= Beginning of Section =

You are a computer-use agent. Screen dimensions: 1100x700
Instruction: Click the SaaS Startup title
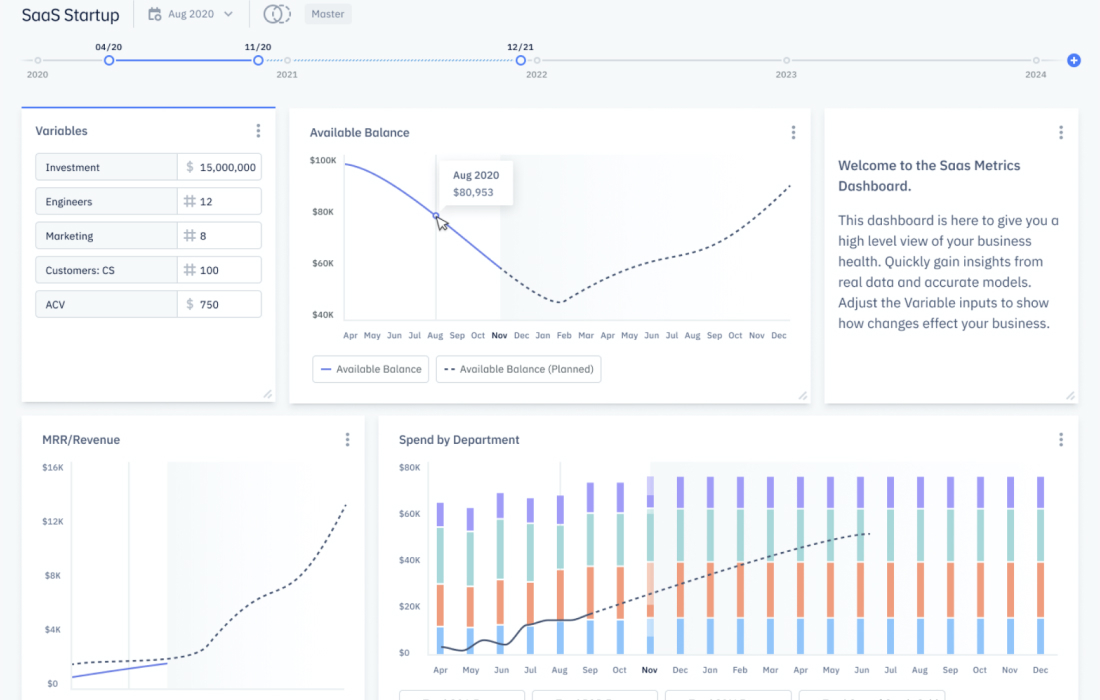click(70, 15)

= End of Section =
= Beginning of Section =

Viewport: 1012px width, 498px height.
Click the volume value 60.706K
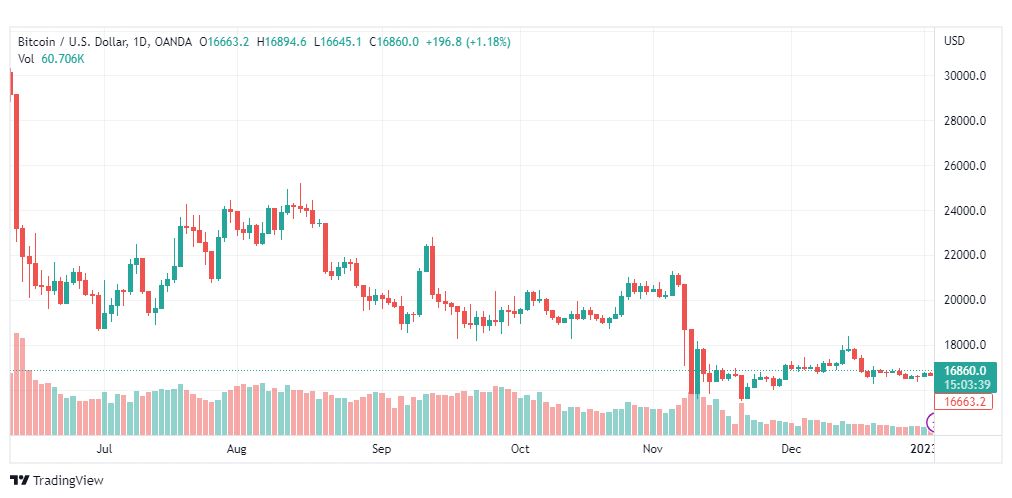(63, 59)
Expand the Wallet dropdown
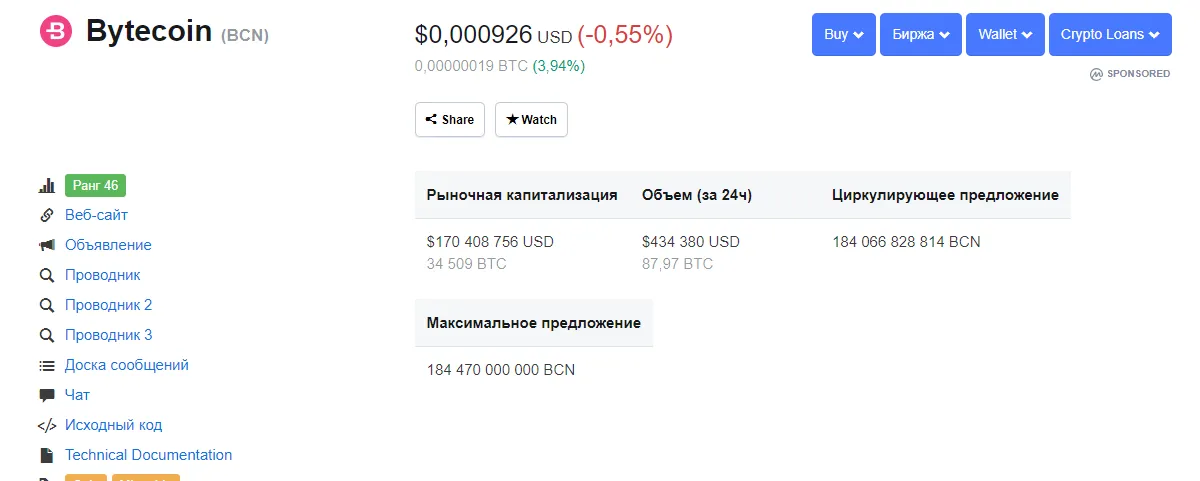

= End of Section =
= Beginning of Section =

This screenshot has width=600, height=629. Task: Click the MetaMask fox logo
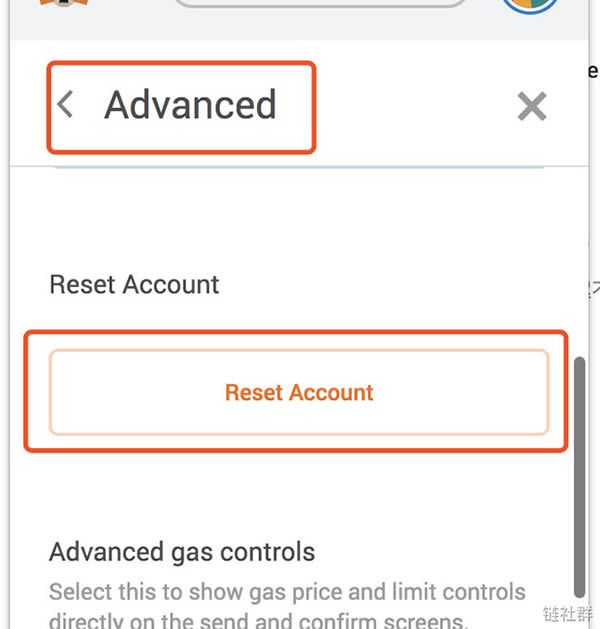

= End of Section =

▶ TASK PROMPT
Taking the material above, give again exactly the lines from the one holding "Click the volume value 60.706K" through the one holding "Expand the Wallet dropdown", with both ends and without pictures.

▶ SOLVED EXERCISE
Click the volume value 60.706K
(63, 59)
Expand the Wallet dropdown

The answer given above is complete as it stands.